Yesterday, i turned sixty. I officially became a senior citizen, entitled to the tidbits the government and banks  give away to an ageing populace to help them cope with living standards sans a study income stream.  But I had not been working. So I was not missing anything.
        Was sixty just a numerical? To me, it did not seem different from forty or fifty. In fact, I was feeling  and getting better than the earlier decades when there had been niggling health issues, some of them quite bothersome. At this point of time, i was happy that I could handle my responsibilities  more satisfactorily and I was thankful for that. There were other dependent souls and I could not afford illness or physical inadequacy.
       In the Tambrahm spiritual schedule, turning sixty is quite an event in one”s life. Ours is a patriarchal society So For a man, it is marked by elaborate homes and poojas in the Vedic tradition. It is considered the second marriage in one’s life  and the extended family consisting of children and grand-children gather on the occasion to felicitate and shower their love and affection on the couple with expensive presents even as they pray for their long and healthy life.  Many also observe the Shastiabdhpoorthi to ward off evil portends which may otherwise mar their lives and fortunes. That set me thinking  quite a bit. In the good, old days, a man reached  sixty years, the peak of physical and social achievements like  raising and settling children, achieving professional and economic goals . So it was time to bid goodbye to the Grihastha  Ashram and move on to the next stage in a man’s life, namely the Vaanaprastha Ashram. His social world was bidding adieu to him, making place for a different dispensation; a whole new Bucket List of things to do.
Of course, when my husband entered his sixties, there was no such grand event. There had been no fanfare or festivities..The elders in the family had blessed him whole-heartedly and we cherished and flourished with their blessings.
          Now when I touched sixty, affectionate aunts and uncles called me to send their warmest wishes. A close cousin tracked the event and sent me a delicious cake filled with the chocolaty sweetness of her affection. So too now, the overtures  of all near and dear ones on the occasion overwhelmed me. After all the excitement had died down, I sat down to do some introspection. One thing was for sure…. my bucket list was long  and strong. Doubts gripped me…… did i have the timed will to do them all. Family consisted of only my husband and myself… there had been no organic growth. I was never to  know the challenges of birthing and bringing up children; the best school for learning soft and hard  skills  to face the ups and downs of life. But, this was not to be, in my case.Maybe, I was the loser. for want of it.

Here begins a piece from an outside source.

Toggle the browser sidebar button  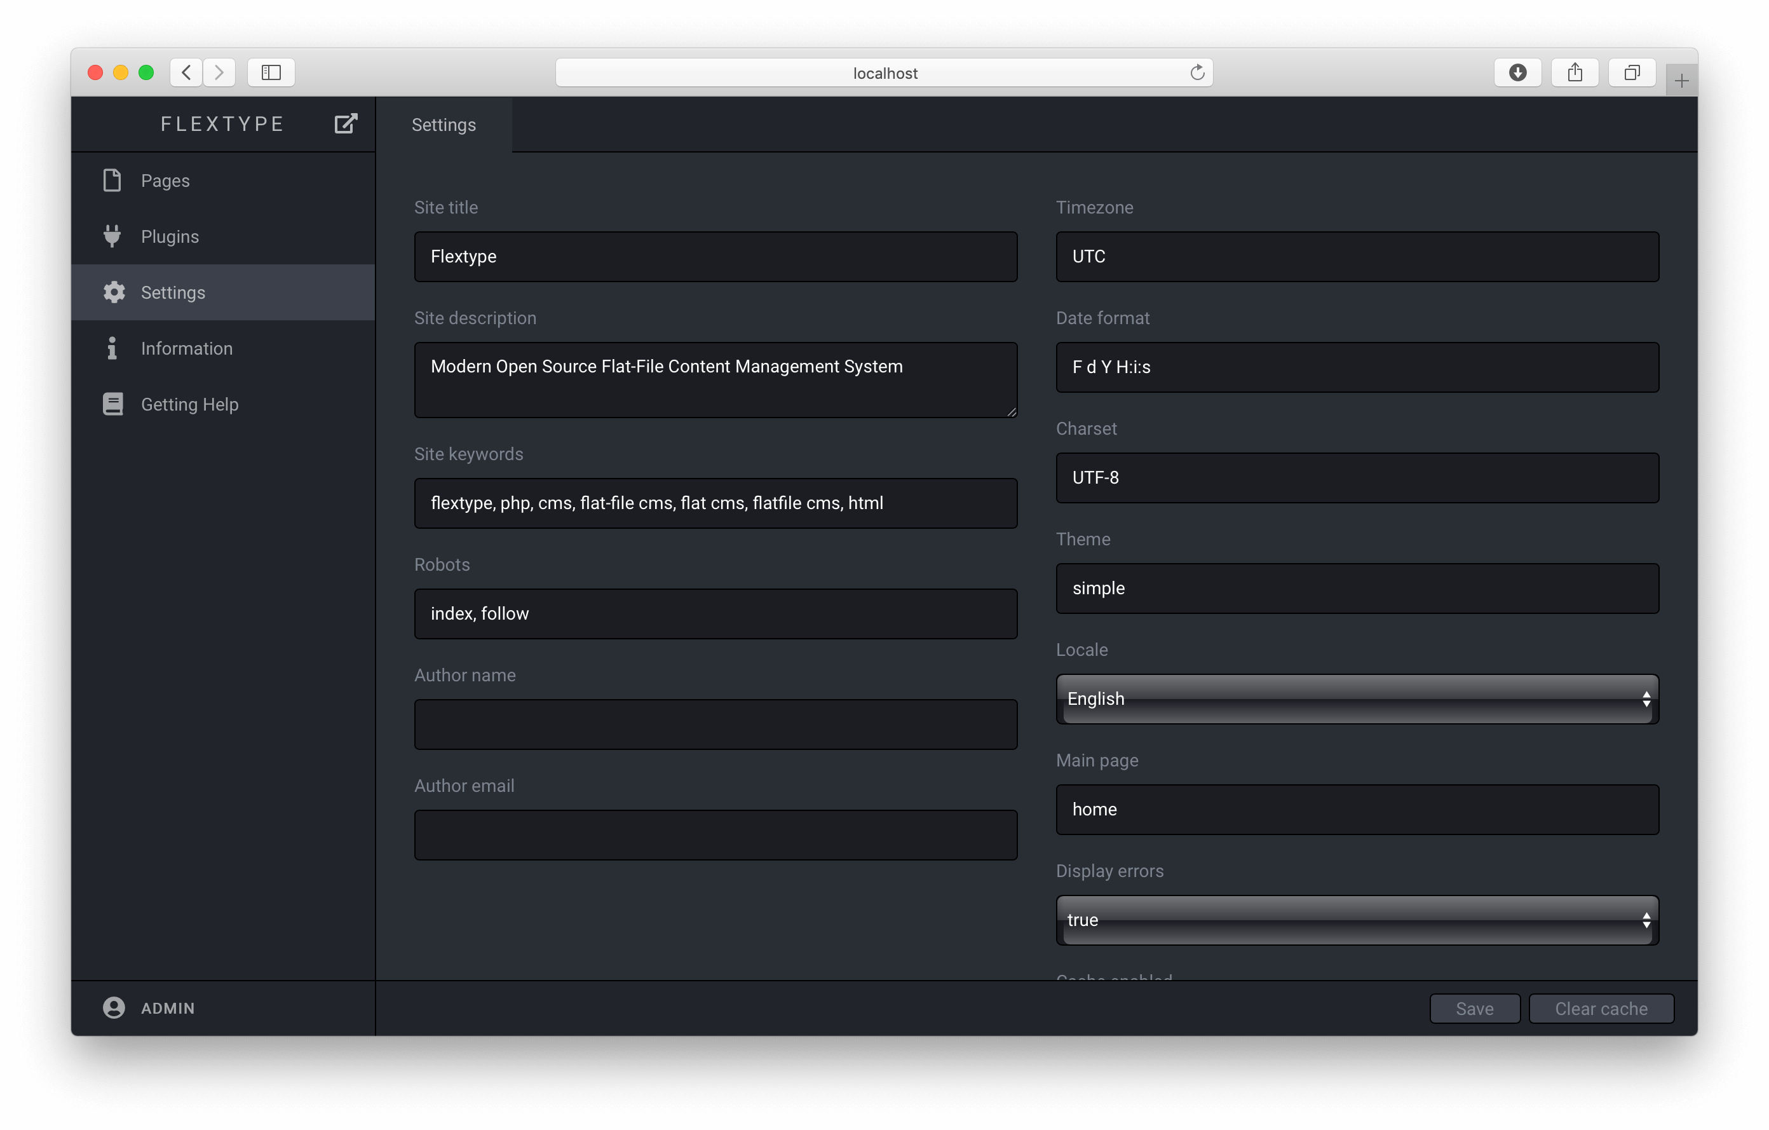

  An empty nest meant definitely less work in the domestic front, thereby freeing more me-time to follow your heart and chase your dreams. But time is a very elusive tool in the hands of a vague and uncertain creator. It is only too easy to fritter it away. So firstly, I had to take hold of myself.L ike Murphys law ,where work expands to fill the time available, a housewife could stretch or shrink her tasks. This meant prioritising and   scheduling, both of which were daunting and challenging at first glance. But I set to work with a firm resolve and stout heart. This meant that i had to auto motivate myself to strictly follow a daily routine that would free up time to engage in  mentally creative and socially constructive , I reiterated to myself that activities would broaden my horizons, thereby elevating the mind and spirit. Time and again, I reiterated to myself that i was doing all these things to nourish my inner self  and achieve meaningful goals. The moment, I anchored myself,I  found myself filled with a strong sense of purpose. My mood soared and  happiness engulfed me, even before I had embarked on my journey.